Mask2Former set new benchmarks across multiple datasets. Notably, the Mask2Former with a Swin-L backbone attained a PQ score of 57.8 on the COCO panoptic val2017 dataset, setting a new standard for panoptic segmentation performance. But the implications here are even broader. Mask2Former demonstrated that a single universal model could generalize across all segmentation tasks. Mask2Former’s success as a unified segmentation model laid the foundation for more ambitious, task-agnostic approaches like Meta’s Segment Anything Model, which pushes generalization even further.

Segment Anything Model

Paradigm Shift: SAM isn’t a Panoptic Segmentation Model

The Segment Anything Model (SAM) was introduced by Kirillov et. al. (2023) [4], and represents a fundamental shift in image segmentation research. Unlike the Mask2Former model, SAM is actually not a panoptic segmentation model, nor is it an instance or semantic segmentation model. It was designed to be a foundation model in image segmentation. Given an input image and a user prompt (point, box, mask, and text), SAM will predict masks corresponding to the prompt.

Architecture Overview

SAM is designed to generalize across datasets and downstream segmentation tasks, and thus efficiency is a key consideration in SAM’s architecture.
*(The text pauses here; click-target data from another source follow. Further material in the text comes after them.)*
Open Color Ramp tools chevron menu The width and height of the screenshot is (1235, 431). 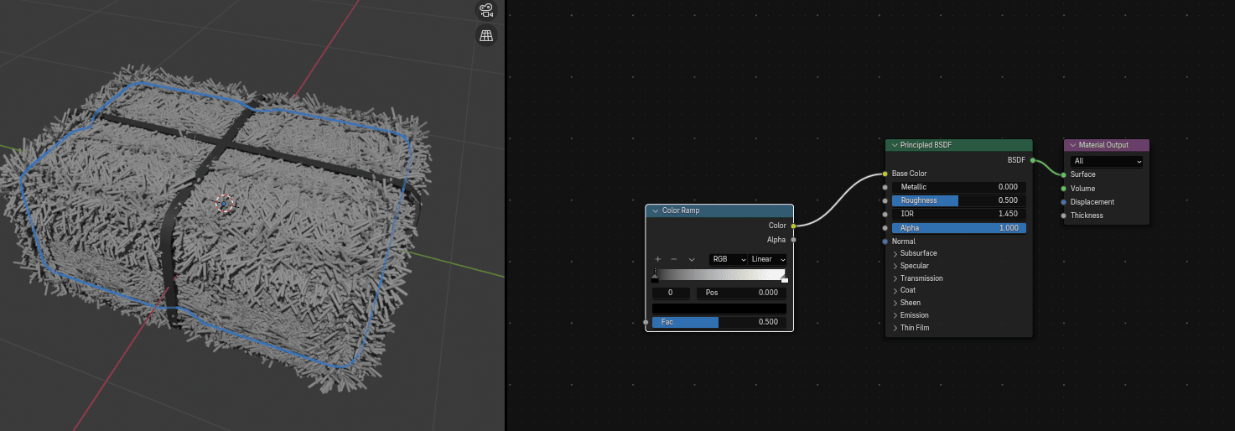tap(692, 260)
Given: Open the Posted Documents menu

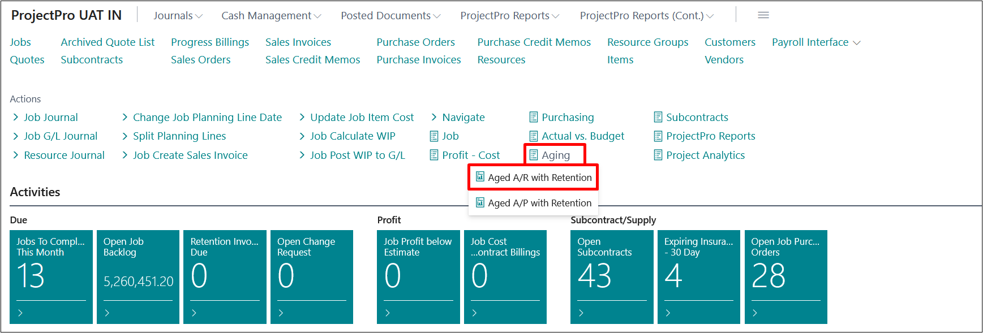Looking at the screenshot, I should click(390, 16).
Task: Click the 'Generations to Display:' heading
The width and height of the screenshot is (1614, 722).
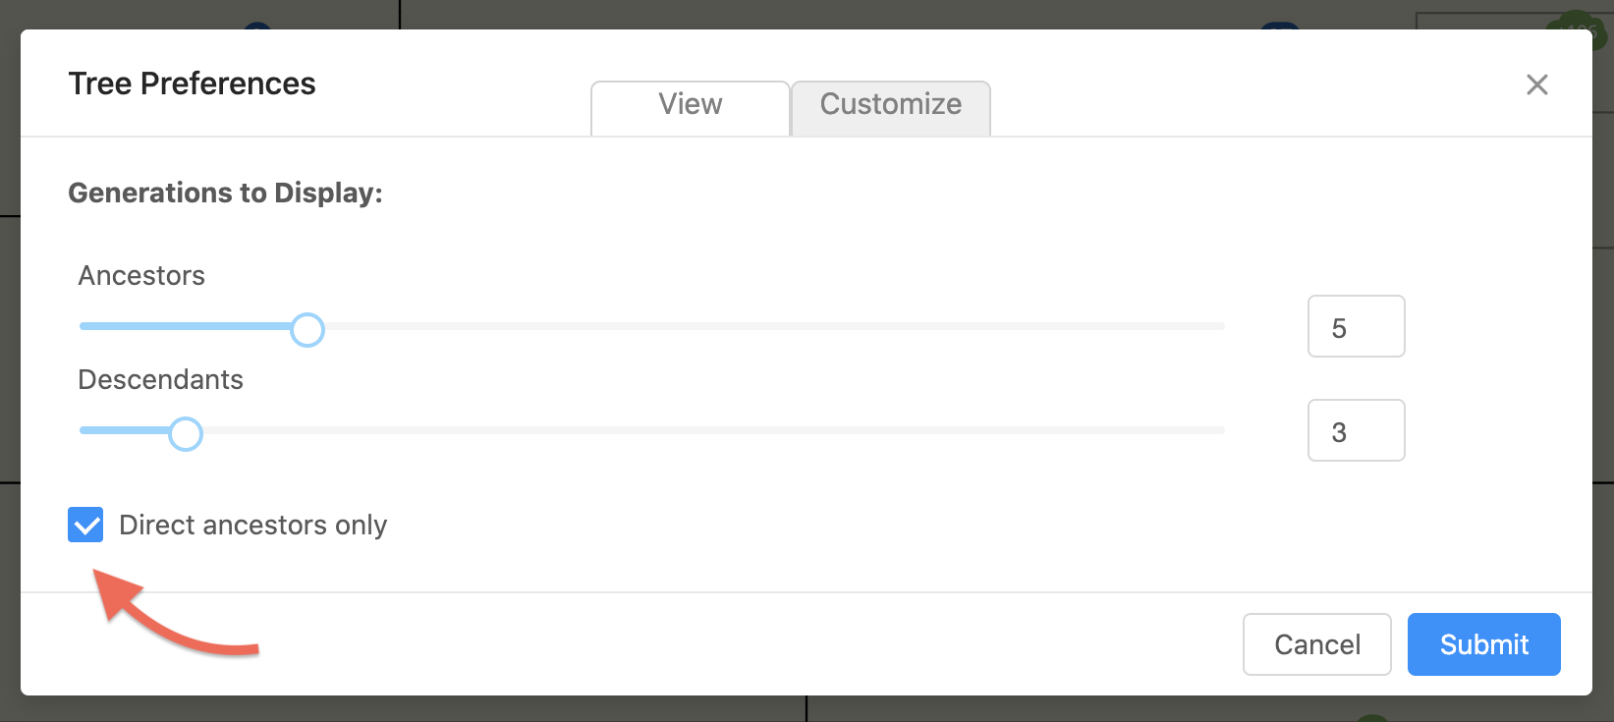Action: [225, 193]
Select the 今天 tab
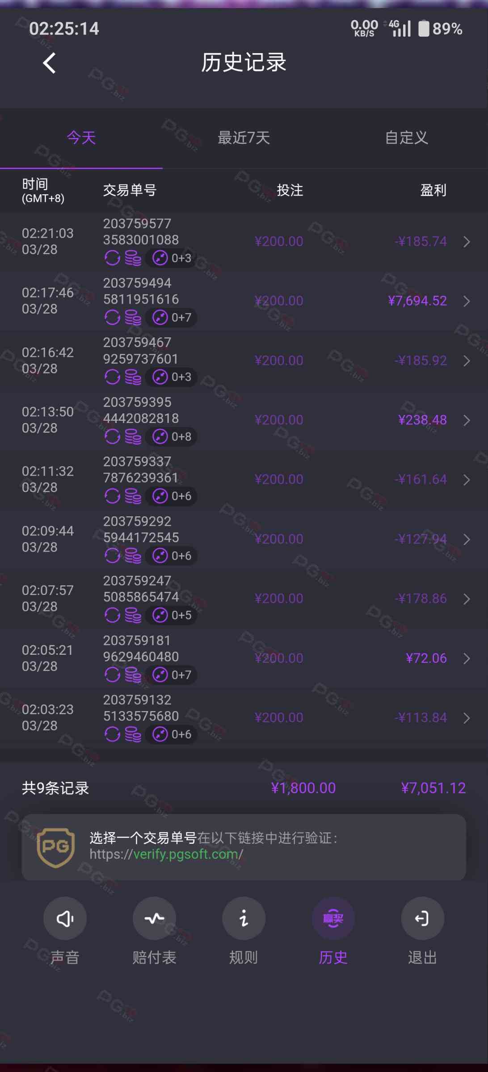This screenshot has height=1072, width=488. 81,138
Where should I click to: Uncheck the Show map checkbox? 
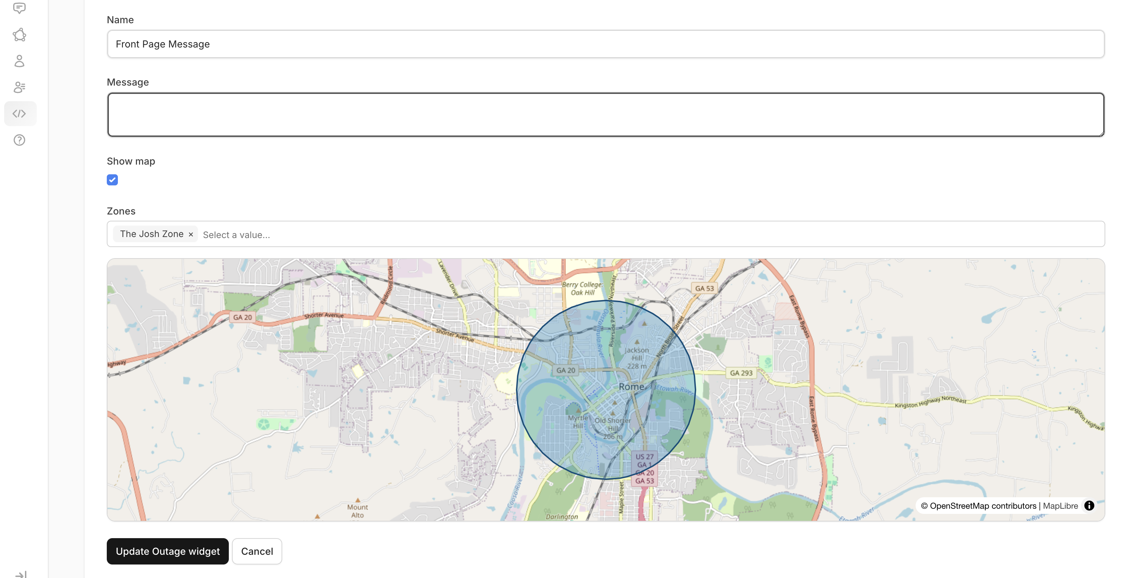112,180
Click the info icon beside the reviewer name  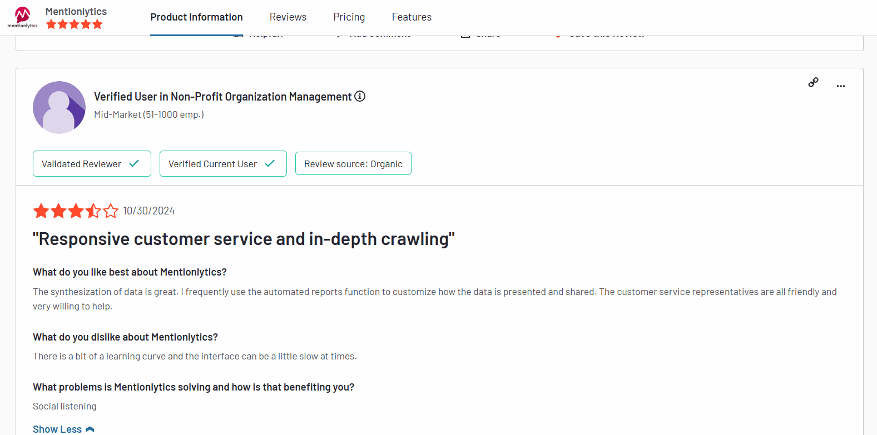click(360, 96)
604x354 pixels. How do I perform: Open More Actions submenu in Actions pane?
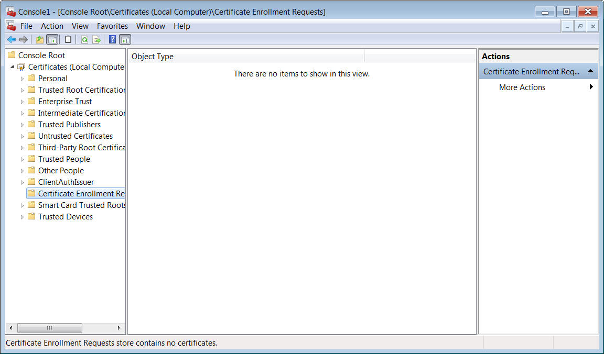(x=522, y=87)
The architecture consists of three core components:

Image Encoder: First, a heavyweight Vision-Transformer (pre-trained using Masked Auto Encoding) is used to generate an embedding for an input image. Since the image encoder operates independently from the prompt encoder, the image encoder only needs to run once for a given image, allowing for greater efficiency.
Prompt Encoder: A flexible prompt encoder is used to handle all of the different possible user inputs (points, boxes, text, and masks).
Mask Decoder: The mask decoder block is quite similar to the transformer decoder used in MaskFormer and Mask2Former. Like Mask2Former, the mask decoder consists of a modified transformer decoder block. It uses prompt self-attention, and cross-attention is performed in two directions (image-to-prompt and prompt-to-image).

YOLO

The Significance of SAM

While at first glance SAM might seem to be a model that performs quite a specific task (segmenting a single object given a prompt), upon closer inspection it becomes clear that this model is highly flexible and generalizable. For instance, look at how SAM was used to segment these images with high granularity and precision. In this instance, SAM yields a comprehensive scene segmentation akin to that of panoptic segmentation models (except without class labels). Another highly impactful result of the Segment Anything project was the SA-1B dataset. Using SAM, Meta was able to generate a dataset consisting of 1 billion masks across 11 million images. This dataset will be invaluable for future research in computer vision.

YOLO

Conclusion

From foundational tasks like semantic and instance segmentation to unified models like Mask2Former and task-agnostic approaches like SAM, research in image segmentation has progressed greatly. Mask2Former proved that a single architecture could achieve state-of-the-art performance across segmentation tasks, while SAM marks a promising shift towards research in foundation segmentation models, pushing the boundaries of generalization by enabling flexible, prompt-driven image segmentation. These advancements, coupled with datasets like SA-1B, are helping us build more robust and scalable visual analysis systems, with a wide range of applications in autonomous systems, robotics, and beyond.

References

[1] Kirillov et. al. “Panoptic Segmentation.” 2019.
[2] Cheng et. al. “Per-Pixel Classification is Not All You Need for Semantic Segmentation.” 2021.
[3] Cheng et. al. “Masked-attention Mask Transformer for Universal Image Segmentation”. 2022.
[4] Kirillov et. al. “Segment Anything”. 2023.